The developers of the Wilderness Hotel & Golf Resort can trace their family history in the region back to the late 1800s. The property grew from a small riverboat tour company and now boasts more than 1,100 lodging options, a championship golf course, a luxury spa and the Glacier Canyon Lodge Conference Center, with 56,000 square feet of meeting space.
Two of the Dells’ other large waterpark and meeting facilities, the 740-room Kalahari Waterpark Resort & Convention Center and the 640-room Chula Vista Resort, are also still family-owned. Kalahari offers a 100,000-square-foot convention center and Chula Vista has more than 200,000 square feet of function space.
Fun, family-oriented activities and affordability have always been the Dells’ biggest draws.
“Groups allowing attendees to make the Dells part of their family vacation encourages more people to come,” Jones says. “We have so many offerings and are always a good value.”
NEW ON THE SCENE
This year has seen the addition of several new recreational opportunities, especially at the Dells’ trademark waterparks.
Wilderness Territory’s Lost World Outdoor Waterpark will debut two new, five-story-tall trap-door extreme water slides this summer.
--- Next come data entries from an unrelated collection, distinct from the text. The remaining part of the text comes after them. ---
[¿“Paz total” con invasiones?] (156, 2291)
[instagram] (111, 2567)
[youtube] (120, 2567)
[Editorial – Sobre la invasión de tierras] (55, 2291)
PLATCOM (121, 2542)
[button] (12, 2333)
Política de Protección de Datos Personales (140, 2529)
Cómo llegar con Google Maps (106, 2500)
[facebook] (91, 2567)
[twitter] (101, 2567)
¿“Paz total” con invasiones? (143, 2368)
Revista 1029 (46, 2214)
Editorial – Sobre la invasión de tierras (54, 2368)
Kalahari added two new 65-foot Super Loop slides to its waterpark that will send riders travelling at speeds reaching 25 mph. The new slides required the park to literally raise its roof to accommodate them. Mt. Olympus Water & Theme Parks opened the $3 million Lost City of Atlantis outdoor water fortress, featuring seven slides, new rides and a giant geyser, and Noah’s Ark Waterpark debuted the $1 million Quadzilla racing slide.
One of the destination’s newest group attractions, the Lost Voyage boat expedition, began running last summer and offers visitors a uniquely quirky experience on the 430-mile-long Wisconsin River that mixes history, the region’s natural beauty, storytelling and sleuthing. According to the legend, a sightseeing boat named The Badger disappeared along the river in 1943. The passengers were never seen again, but the boat mysteriously reappeared on dry land. Problem-solving and cooperation play a key role in the attraction, and large groups can be broken into teams as solve the myster.
According to Amanda Glime, assistant manager of Dells Boat Tours, the fictional script was originally created for their Halloween tour and grew into its own attraction with a large mystery component and an active associated website, as well as YouTube and Facebook pages where participants can find additional clues. The 90-minute adventure can easily be bought out and customized for groups, and event and reception spaces are available.
“We can be very flexible with groups, if they need to run multiple trips depending on the group size, or want their own boat,” Glime says. “We also have a building and tent near the canyon trail that can be rented out. It is definitely a unique way to see the river and walk through the canyon. It’s very hands-on.”
Another new aquatic adventure is the P.T. 109 Boat Control excursion, which draws on the history of the Wisconsin River and showcases the sandstone rock formations that originally put the region on the map. Passengers are transported on a tour in an original World War II vessel. The same company operates the amphibious Dells Army Ducks tours.